人材育成こそイノベーション

――店舗開発に手間やコストをかけ過ぎではないですか。

青井 何のためにやっているのかというと、イノベーションのためです。かつては時代の変化が激しくなかったので社内で時間をかけて考えていればよかったのでしょうけれど、現在は外の人の力を借りないとイノベーションはできません。オープンイノベーションというと、企業同士のものを指すことが多いですが、それだけに限らないと思います。外の知見と自分たちの知見をすり合わせることによって、これまでになかった新しい価値をつくることがオープンイノベーションだとすれば、私たちが一番取り込みたかったのは、お客さま、消費者の知見です。

 確かに時間や労力はかなりかかりますが、得るものも大きい。当社の経営理念は「人の成長=企業の成長」です。消費者とのやりとりの中で気づきがあり、新しい発見があり、その人が一段成長する。人が育ち、お店もうまくいけば十分にペイする投資だと考えています。

東京都中野区の丸井グループ本社で。手にするのは社員と一緒に制作した「共創経営レポート」
写真/尾関 裕士

――実は今回インタビューをお願いしたきっかけは、2016年に出された丸井グループの統合報告書「共創経営レポート」のプロジェクトチームに青井社長の名前があったからです。社長自ら20時間以上、議論に参加されたそうですね。なぜそこまで力を入れたのですか。

青井 理由はいくつかあります。経緯からお話しすると当社は2006年から2013年まで主に貸金業法の改正やリーマンショックなどの影響で業績が悪化し、端的に言えば倒産しかけていたんですね。
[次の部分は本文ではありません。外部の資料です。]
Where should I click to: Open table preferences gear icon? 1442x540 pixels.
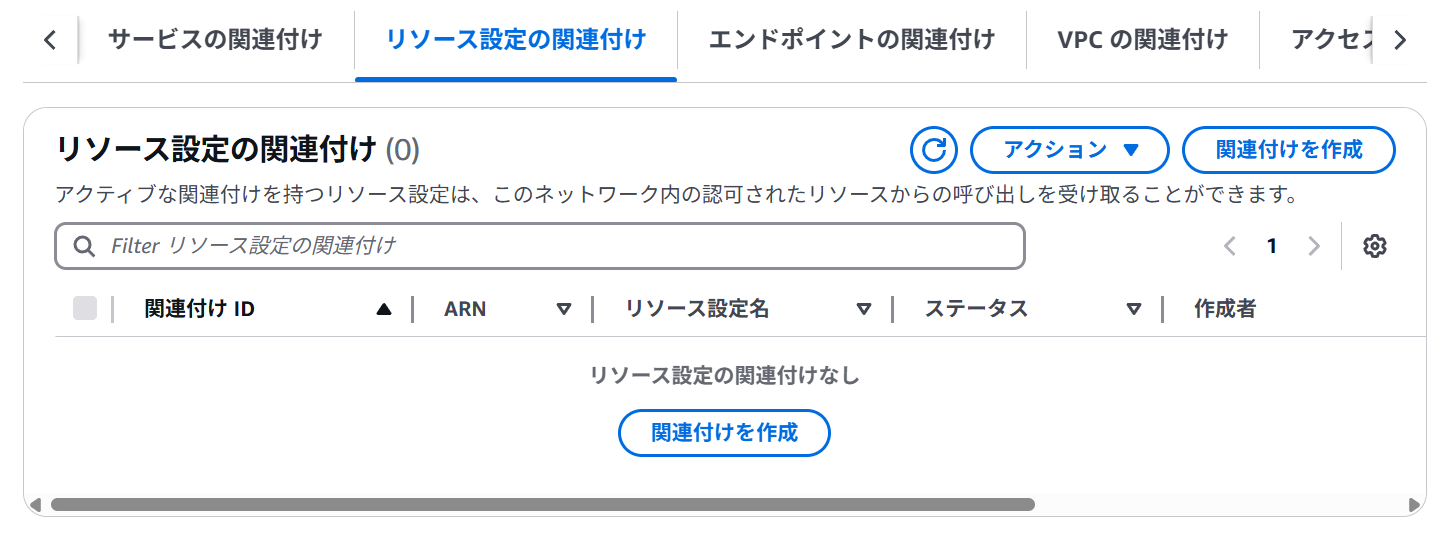click(1375, 246)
したがって、業績を回復させるため以外のことは何もできませんでした。私は集中治療室に入っていたと言っているのですが、それが2014年ぐらいから一般病棟に移り、退院できるようになりました。それで、これまでできなかった投資家との対話を進めたいと思ったのが1つです。

 もう1つは、共創経営レポートの作成に協力していただいたエッジ・インターナショナル(東京都港区)の代表取締役、梶原伸洋さんから統合報告書についての説明を聞いて、非常に感動したことがあります。一般に統合報告書は財務・非財務の情報を合わせて会社を理解してもらうことだと理解されていますが、その根底にあるもっと大事なことは、財務・非財務に分けて経営を考えるのではなく、合わせて考えるのが統合思考なんだと聞いてピーンときたのです。
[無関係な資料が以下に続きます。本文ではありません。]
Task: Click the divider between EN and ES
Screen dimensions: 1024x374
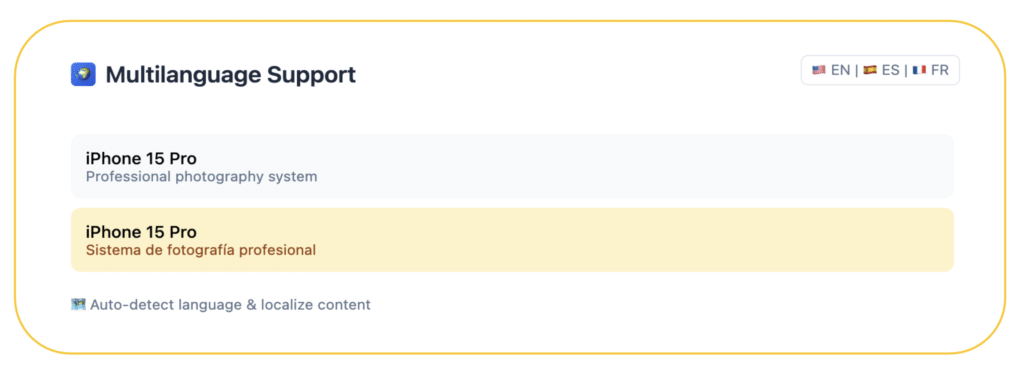Action: [x=856, y=70]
 私たちの会社は、純粋持ち株会社の下に事業会社がぶら下がっている形態ですが、社員はすべて丸井グループに所属しています。会社間、事業間の人事異動もけっこうあります。

 なぜそうしているのかというと、会社や事業は違うけれど、別々に仕事をするのではなく、統合して他の人たちにはできないことをしていくためです。それが今一つ実現できておらず、姿勢や価値観が共有できていないと感じていました。共創経営レポートの制作に取り組むことで答が見つかるのではないかと思えたのです。